Irmi Kistenfeger-Haupt beschreibt in Episoden ihre Kindheit und Jugend, die sie in der fränkischen Kleinstadt Rothenburg ob der Tauber verbrachte hatte, eine weltbekannte Stadt, in deren weltbekannten Mauern der Mief der Jahrhunderte überlebt hat, auch in vielen der eingesessenen Familien, andere haben sich angepasst.
Mit dieser Erkenntnis das Buch zu lesen, ist für die ein Genuss, die dort in den fünfziger und sechziger Jahren groß geworden sind und die Verhältnisse und Personen aus eigener Sicht kennen. Sie werden jedes Kapitel, in denen sich das Kind auflehnt gegen tradierte Engstirnigkeit, devote Angepasstheit, strenge Zucht und Ordnung unterschreiben können und ihre Déjà-vu-Erlebnisse haben.
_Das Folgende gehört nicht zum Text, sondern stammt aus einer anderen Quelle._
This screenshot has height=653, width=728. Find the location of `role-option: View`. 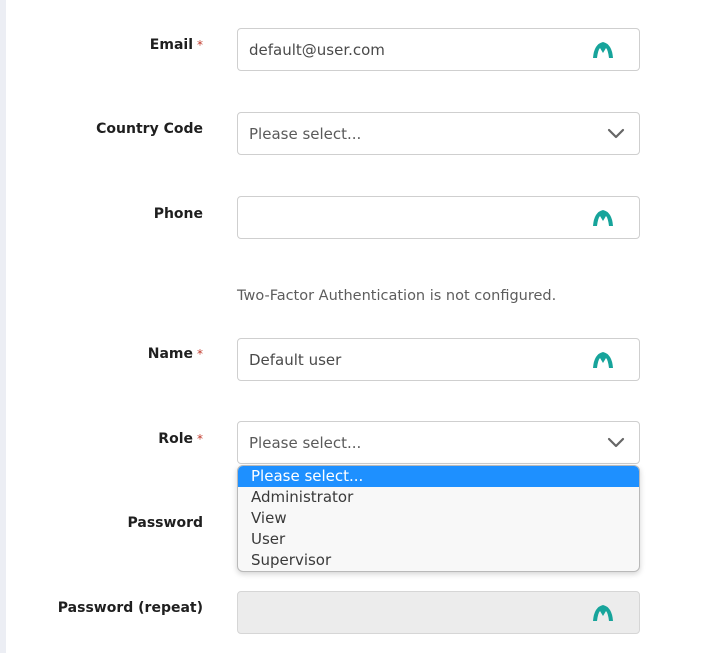

role-option: View is located at coordinates (438, 518).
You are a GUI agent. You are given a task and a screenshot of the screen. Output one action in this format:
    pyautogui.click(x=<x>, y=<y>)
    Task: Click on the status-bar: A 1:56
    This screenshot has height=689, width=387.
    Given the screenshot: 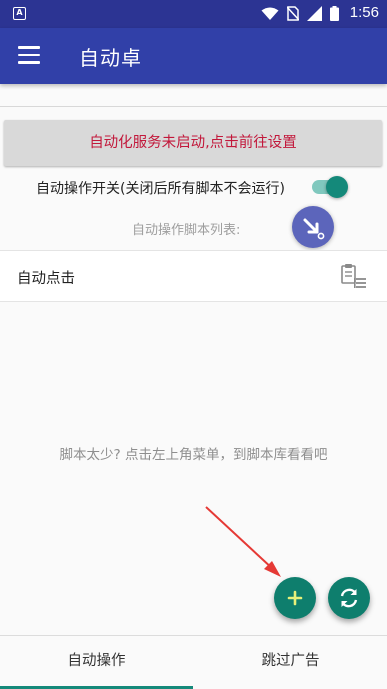 What is the action you would take?
    pyautogui.click(x=194, y=14)
    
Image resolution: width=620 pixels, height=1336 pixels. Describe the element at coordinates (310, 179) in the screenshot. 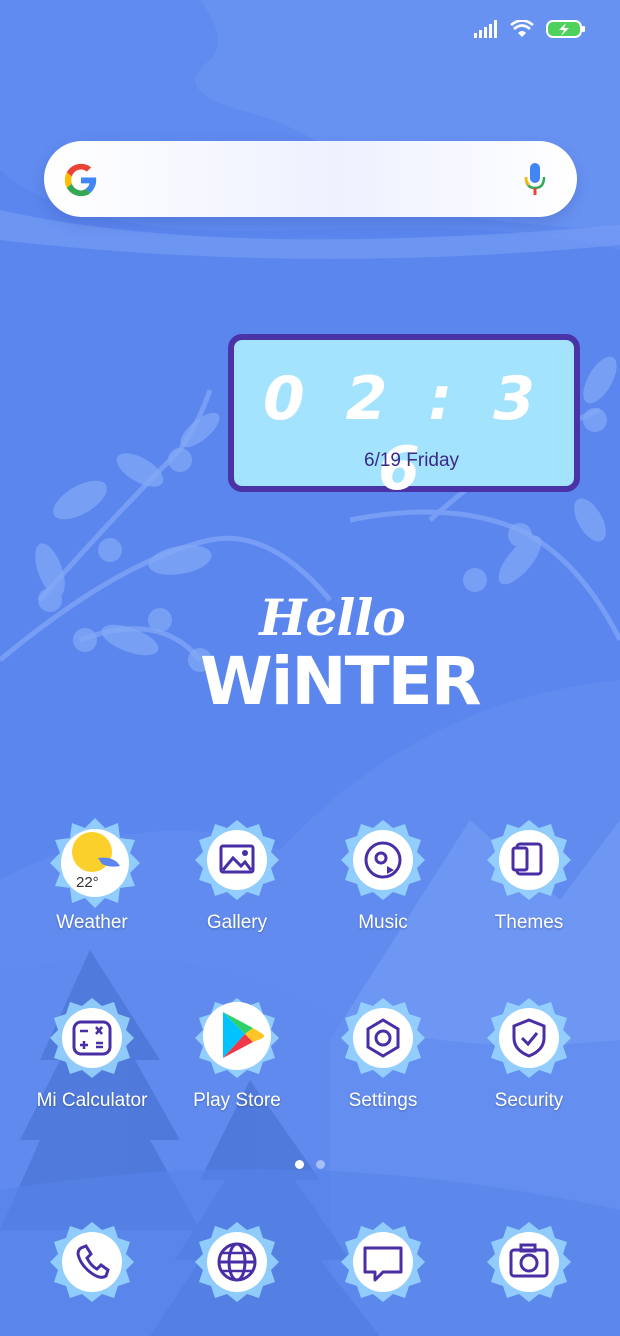

I see `google-search-bar` at that location.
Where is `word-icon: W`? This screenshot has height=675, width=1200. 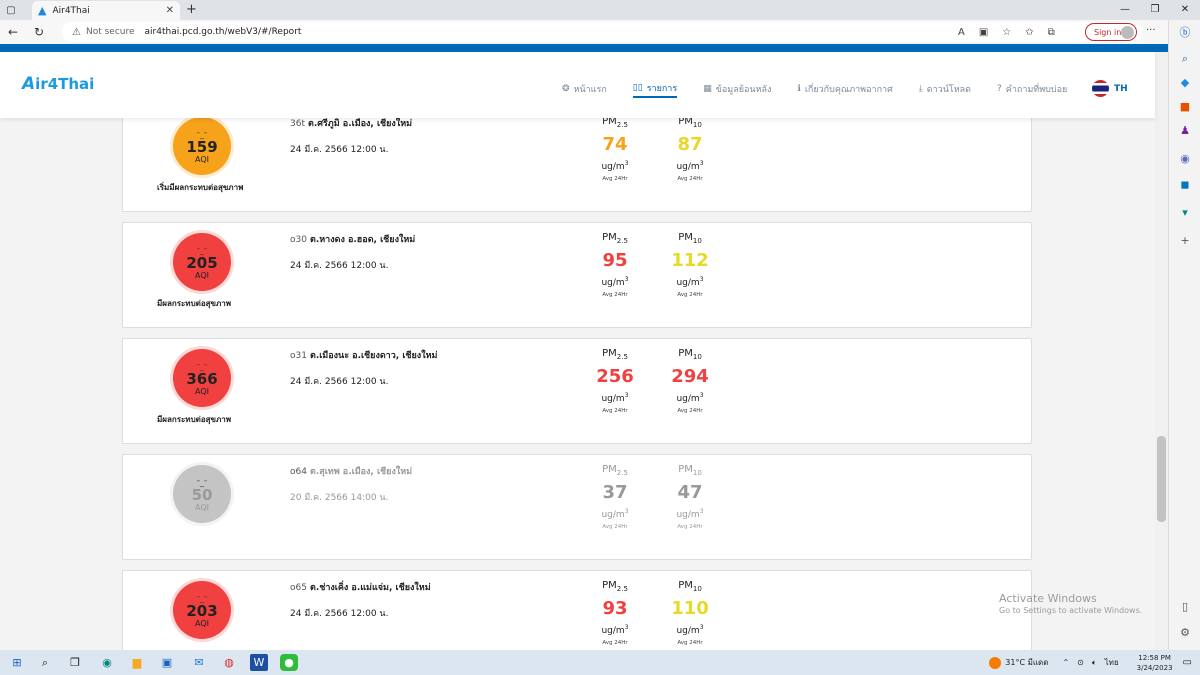 word-icon: W is located at coordinates (259, 662).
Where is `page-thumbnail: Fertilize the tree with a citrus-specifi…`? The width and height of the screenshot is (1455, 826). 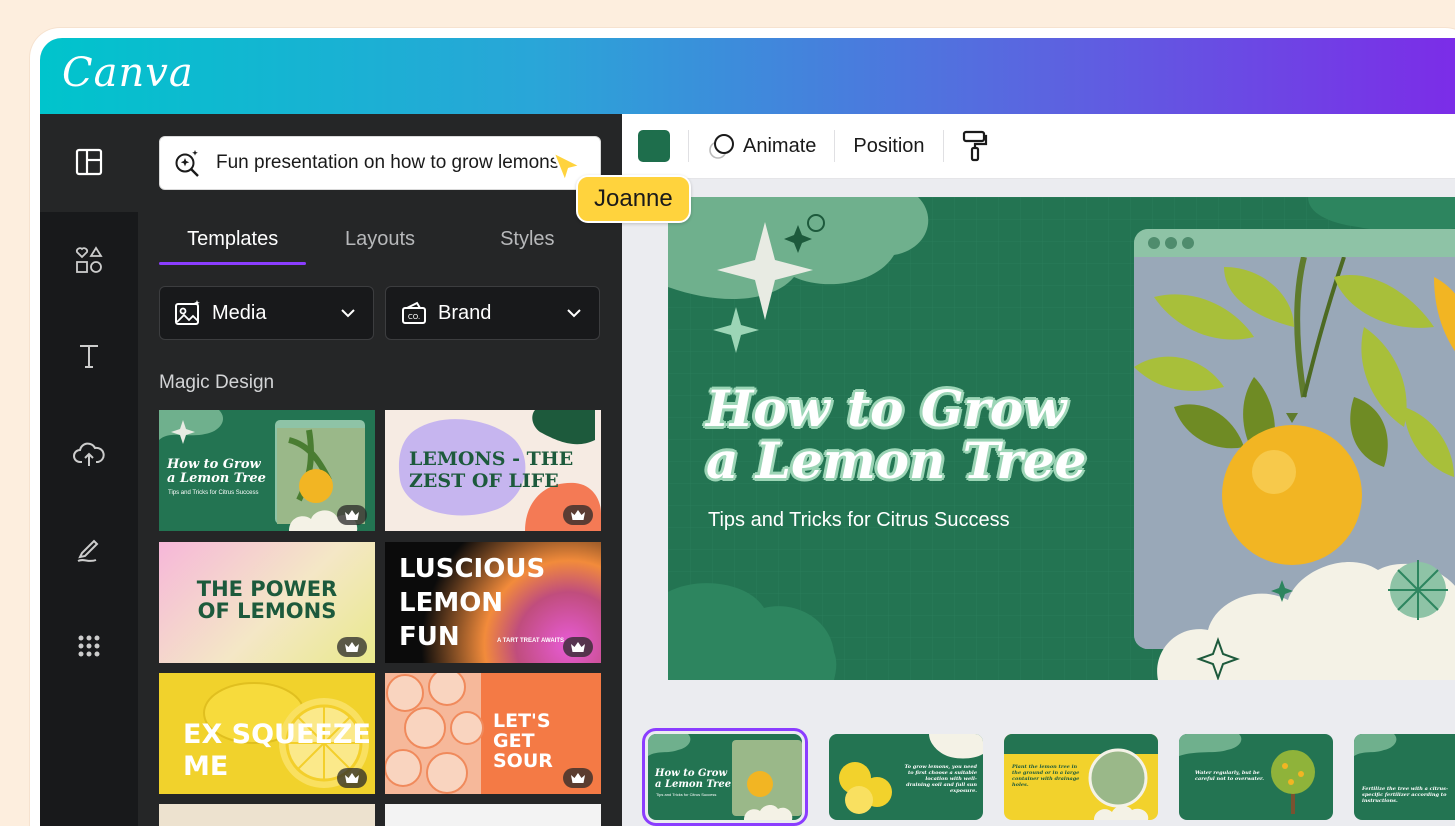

Aber auch für alle anderen, die nicht in jener fränkischen Kleinstadt groß geworden sind, ist das Buch lesenswert. Denn Kinder waren damals sicherlich überall gleichen Erlebnissen in Familien und Schulklassen ausgesetzt, wenn sie aufbegehrten, neugierig ihre Welt erobern wollten und zurückgestutzt wurden, wie die kleine Irmi. „Ich mein’s ja nur gut“, „Ich will doch nur dein Bestes!“, „Was werden denn die Nachbarn sagen!“ sind die Geleitworte ins Hineinwachsen in die Erwachsenenwelt – auch heute!
Irmi Kistenfeger-Haupts Erinnerungen an ihre Kindheit sind authentisch. Fast schonungslos lässt sie den Leser Einblick nehmen in ihr Elternhaus, ihre Freunde, ihre Schulzeit, in ihre kleine und für sie doch so wichtige Welt, die erst durch die Generation der 68-er aufgebrochen wurde. Namen zu nennen, auch wenn sie da oder dort verändert sind, sind notwendig, um die Strukturen zu zeigen und den Lesern ein anschauliches und vor allem echtes Bild einer nicht einfachen Kindheit in einer normalen (und deshalb nicht einfachen) Familie einer spießigen Kleinstadt zu öffnen. Dazu gehört Mut. Denn hat Irmi Kistenfeger-Haupt.